Entre 2007 et 2012, avec la révision générale des politiques publiques – RGPP – voulue par Sarkozy, 150 000 postes de fonctionnaires ont été supprimés. Sous le quinquennat Hollande, ils furent 33 500. Après ces dix années de démantèlement de l'État s'ouvre une nouvelle séquence, la vôtre. Vous aviez annoncé 120 000 suppressions de postes. À la suite de la mobilisation des gilets jaunes, qui a bouleversé le pays, vous avez accepté de réduire ce nombre à 85 000. Malgré cela, que de dégâts, déjà ! Tout cela n'a rien d'anodin.

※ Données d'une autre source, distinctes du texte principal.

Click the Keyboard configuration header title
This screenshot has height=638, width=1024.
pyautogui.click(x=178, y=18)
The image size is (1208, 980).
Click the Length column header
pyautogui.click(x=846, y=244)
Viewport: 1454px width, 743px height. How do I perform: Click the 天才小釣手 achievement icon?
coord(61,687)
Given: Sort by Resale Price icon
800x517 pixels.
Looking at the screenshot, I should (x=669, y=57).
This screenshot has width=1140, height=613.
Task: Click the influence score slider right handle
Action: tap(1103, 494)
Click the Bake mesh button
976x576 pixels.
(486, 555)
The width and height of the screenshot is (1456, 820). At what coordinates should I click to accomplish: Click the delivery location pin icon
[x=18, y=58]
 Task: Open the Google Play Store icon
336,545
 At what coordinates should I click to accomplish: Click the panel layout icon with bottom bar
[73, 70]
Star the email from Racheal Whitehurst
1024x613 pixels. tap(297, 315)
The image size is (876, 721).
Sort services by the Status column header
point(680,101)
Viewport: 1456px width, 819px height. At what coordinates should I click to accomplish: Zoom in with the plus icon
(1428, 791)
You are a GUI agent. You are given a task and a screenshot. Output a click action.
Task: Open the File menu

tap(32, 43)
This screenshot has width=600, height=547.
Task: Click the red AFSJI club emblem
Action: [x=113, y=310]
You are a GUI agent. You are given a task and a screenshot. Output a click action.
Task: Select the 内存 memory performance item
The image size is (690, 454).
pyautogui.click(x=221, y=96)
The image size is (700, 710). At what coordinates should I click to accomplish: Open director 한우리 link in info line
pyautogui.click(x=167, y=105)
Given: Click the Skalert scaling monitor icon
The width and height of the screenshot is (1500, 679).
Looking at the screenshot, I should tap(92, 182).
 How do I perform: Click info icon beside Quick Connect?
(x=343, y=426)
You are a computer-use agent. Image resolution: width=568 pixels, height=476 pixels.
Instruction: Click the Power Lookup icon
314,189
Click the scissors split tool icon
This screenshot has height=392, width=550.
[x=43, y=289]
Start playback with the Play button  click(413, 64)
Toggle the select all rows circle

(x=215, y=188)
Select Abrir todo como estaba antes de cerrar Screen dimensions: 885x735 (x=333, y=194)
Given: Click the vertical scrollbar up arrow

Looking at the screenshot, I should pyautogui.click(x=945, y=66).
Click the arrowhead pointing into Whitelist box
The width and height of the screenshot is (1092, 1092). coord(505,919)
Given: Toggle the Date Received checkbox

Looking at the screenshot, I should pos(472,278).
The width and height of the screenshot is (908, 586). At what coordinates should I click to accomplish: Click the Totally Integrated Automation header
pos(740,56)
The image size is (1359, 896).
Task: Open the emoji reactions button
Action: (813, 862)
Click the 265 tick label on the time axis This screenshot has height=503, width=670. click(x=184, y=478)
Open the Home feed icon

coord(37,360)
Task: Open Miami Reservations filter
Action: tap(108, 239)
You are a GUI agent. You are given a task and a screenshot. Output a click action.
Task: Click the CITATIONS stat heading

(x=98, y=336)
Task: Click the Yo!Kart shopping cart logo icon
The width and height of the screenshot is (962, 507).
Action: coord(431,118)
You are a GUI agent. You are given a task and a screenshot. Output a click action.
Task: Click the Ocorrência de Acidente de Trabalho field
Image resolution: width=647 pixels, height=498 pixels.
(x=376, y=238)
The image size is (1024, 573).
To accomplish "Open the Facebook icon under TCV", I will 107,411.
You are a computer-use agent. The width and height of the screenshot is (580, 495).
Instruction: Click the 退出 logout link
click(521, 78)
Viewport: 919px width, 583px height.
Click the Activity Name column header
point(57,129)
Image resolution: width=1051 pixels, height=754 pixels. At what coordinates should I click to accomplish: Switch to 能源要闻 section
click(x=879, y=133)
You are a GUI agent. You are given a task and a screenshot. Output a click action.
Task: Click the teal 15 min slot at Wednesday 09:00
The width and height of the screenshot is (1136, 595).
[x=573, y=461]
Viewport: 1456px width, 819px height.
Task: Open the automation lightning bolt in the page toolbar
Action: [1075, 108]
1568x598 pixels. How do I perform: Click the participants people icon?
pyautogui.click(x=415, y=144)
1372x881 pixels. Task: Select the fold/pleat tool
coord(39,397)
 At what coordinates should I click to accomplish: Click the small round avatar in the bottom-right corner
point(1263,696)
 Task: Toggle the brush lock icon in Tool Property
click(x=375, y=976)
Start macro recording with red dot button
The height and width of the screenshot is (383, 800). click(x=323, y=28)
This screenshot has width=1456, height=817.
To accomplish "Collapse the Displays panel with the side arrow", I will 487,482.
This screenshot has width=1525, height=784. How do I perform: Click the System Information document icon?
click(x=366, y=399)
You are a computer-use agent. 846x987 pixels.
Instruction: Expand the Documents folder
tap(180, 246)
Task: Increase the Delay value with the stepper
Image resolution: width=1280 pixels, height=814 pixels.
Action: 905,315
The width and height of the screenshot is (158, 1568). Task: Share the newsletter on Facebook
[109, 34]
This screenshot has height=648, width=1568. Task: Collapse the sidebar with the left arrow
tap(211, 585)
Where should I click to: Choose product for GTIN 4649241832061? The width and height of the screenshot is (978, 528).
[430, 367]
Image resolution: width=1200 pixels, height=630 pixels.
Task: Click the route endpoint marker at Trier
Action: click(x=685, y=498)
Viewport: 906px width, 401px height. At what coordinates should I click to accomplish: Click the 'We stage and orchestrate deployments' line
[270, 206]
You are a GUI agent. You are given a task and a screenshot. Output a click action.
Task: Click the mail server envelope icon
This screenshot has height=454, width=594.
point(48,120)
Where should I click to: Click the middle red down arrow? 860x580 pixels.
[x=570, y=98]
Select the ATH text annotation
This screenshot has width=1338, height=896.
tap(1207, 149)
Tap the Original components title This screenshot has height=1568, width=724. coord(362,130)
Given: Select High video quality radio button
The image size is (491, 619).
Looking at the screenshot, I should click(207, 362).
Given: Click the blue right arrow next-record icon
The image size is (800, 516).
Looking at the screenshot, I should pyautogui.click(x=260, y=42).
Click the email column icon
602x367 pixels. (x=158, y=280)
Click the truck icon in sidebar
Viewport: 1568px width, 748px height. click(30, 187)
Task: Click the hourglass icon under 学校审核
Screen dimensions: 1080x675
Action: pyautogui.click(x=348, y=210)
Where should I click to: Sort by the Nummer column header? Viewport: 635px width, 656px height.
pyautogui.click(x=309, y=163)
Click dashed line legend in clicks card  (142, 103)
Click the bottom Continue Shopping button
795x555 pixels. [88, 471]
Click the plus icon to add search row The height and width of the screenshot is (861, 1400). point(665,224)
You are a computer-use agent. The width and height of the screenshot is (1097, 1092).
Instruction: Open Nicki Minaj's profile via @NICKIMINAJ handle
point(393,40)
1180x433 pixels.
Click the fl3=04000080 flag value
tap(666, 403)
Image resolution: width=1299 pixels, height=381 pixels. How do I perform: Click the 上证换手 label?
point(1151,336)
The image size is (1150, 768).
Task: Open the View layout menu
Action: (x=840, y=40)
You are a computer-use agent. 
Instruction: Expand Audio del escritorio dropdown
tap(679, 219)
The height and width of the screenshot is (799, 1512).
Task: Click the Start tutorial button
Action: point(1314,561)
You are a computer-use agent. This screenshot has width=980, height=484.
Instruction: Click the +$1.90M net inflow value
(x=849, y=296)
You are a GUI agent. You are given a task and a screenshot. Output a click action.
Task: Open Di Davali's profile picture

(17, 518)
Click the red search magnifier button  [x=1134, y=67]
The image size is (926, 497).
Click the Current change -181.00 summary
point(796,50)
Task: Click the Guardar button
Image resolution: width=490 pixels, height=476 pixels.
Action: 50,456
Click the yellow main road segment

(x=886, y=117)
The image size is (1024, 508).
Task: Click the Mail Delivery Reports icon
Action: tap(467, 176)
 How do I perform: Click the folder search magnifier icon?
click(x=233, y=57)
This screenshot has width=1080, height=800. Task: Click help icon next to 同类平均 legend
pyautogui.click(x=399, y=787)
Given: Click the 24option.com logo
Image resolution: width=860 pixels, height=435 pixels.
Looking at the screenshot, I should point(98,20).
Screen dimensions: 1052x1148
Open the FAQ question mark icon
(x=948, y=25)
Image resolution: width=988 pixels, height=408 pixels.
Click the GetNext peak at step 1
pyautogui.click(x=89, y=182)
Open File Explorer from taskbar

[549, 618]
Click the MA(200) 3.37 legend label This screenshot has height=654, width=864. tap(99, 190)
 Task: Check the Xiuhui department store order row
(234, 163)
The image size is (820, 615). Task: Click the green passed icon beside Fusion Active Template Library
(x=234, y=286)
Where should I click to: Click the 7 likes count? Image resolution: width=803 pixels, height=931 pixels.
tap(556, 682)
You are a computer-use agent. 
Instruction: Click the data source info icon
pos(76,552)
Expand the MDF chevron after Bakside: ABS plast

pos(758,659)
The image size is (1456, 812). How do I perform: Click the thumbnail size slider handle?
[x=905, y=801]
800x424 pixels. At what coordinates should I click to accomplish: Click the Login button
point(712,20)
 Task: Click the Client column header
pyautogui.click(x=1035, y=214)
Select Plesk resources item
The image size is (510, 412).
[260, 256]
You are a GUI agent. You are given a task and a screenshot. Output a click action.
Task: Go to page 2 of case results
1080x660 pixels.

Je voulais dénoncer le pantouflage dont votre texte maintient la possibilité. Vous l'aurez compris, nous nous opposons à cette proposition et voterons contre. Et nous pensons que vous rendez un bien mauvais service à la fonction publique qui, je le répète, est composée d'agents qui ont fait le choix de cette carrière. Ils savent que, bien souvent, leur salaire ne sera pas mirobolant. Depuis 2010, ils subissent le gel du point d'indice. Mais ils ont choisi cela en raison du statut de fonctionnaire. Ce statut, vous le remettez en cause. Voilà pourquoi nous sommes farouchement opposés à votre proposition.